A Yank tries the fast track

BY TOM SEBASTIAN

Tom Sebastian is a part-time government agent, part-time car collector, racer, writer and actor who would gladly go full-time with the acting if only some producer would finance his over-the-top racing script, Miracle at Monaco which, he insists, would make a better movie than Grand Prix and Le Mans put together.


Tom Sebastian is a part-time government agent, part-time car collector, racer, writer and actor who would gladly go full-time with the acting if only some producer would finance his over-the-top racing script, Miracle at Monaco which, he insists, would make a better movie than Grand Prix and Le Mans put together.

OK. So this Formula 1 is not an "American Thing". Hasn't really been since the grand old days at The Glen in Upstate NY. And people who catch the F1 Act only at Indianapolis will never really get what this is all about.

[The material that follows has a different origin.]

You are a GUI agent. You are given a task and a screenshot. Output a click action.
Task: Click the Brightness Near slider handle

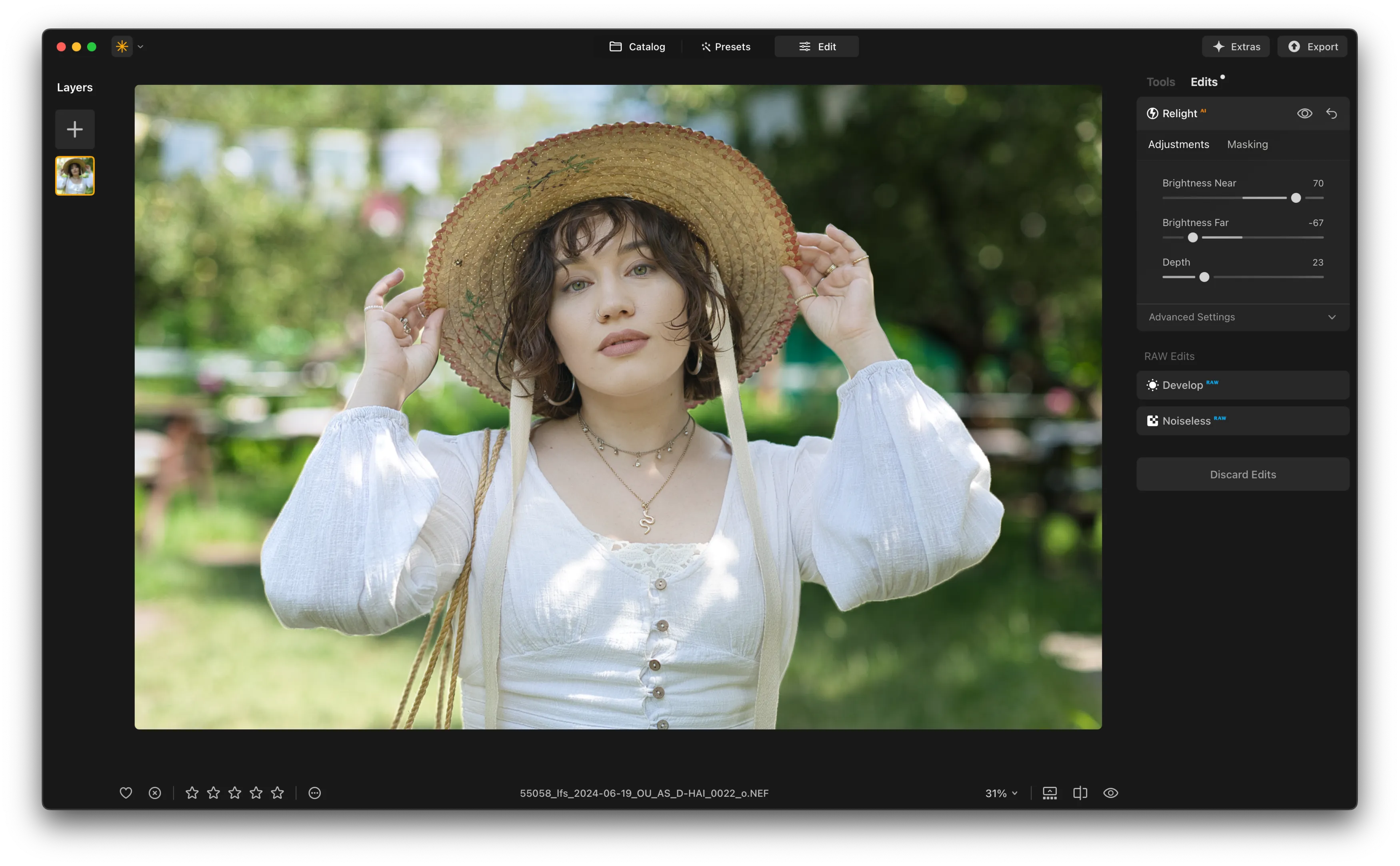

And that's when all the cars were running. But, he clears his throat, I've been "Over there" and driven these things. And, well, let me cut to the action.

Who wouldn't want to follow Eddie Irvine into the Stars & Stripes Bar on the quay in Monaco and have all those exotic French chicks with that fast-means-a-higher-sperm-count mentality, jump all over them? That stuff just doesn't happen in Indiana so count me in! But wasn't I a bit old for this stuff? I mean to start into open-wheel racing at about the time most racers hang it up is not sane. But, then, no one ever accused me of that one.

OK, then, go for it! And without a second thought, I did just that.

A quick, 3-day racing course with a Formula Ford outfit got me started. I had hoped that past experience with my hopelessly overpowered Morgan +8 on back country roads would have, at least, given me a head start here. No connection. I was on terra incognita from the moment I engaged the brake at the last minute on the very first turn of the circuit. Whoops! So that's what those metre markers leading up to the turn were for. After a few more poignant mishaps and some dizzying incidental education, like having me lift off the power right at the apex of a turn, the people at Skip Barber Racing had to give me my very first racing certificate. I was unstoppable.

Their advice? "Race these 1.6-litre devils for a season or two and, when you get the hang of it, move up to the 2-litre competition. Then, when you are up for it, Formula Atlantic, Indy Lights, Indycar tryouts and so on. Forget it. Save that for the younger students. Tempus Fugit and all that. Who cares about Paul Tracy anyway? Senna and the boys - and those French babes - were "Over there". Next stop: The Riviera and Formula Renault! The Renaults proved a bit more cumbersome than the Fords but provided better networking opportunities for sure: I ran with a young, Emmanuel Collard that week fresh off his karting championship. And what did the Paul Ricard instructors make of the invading Yank? A bit conservative but pretty good technically (I picked up on trail-braking first time out; Emmanuel and the boys had to use me as their role model!).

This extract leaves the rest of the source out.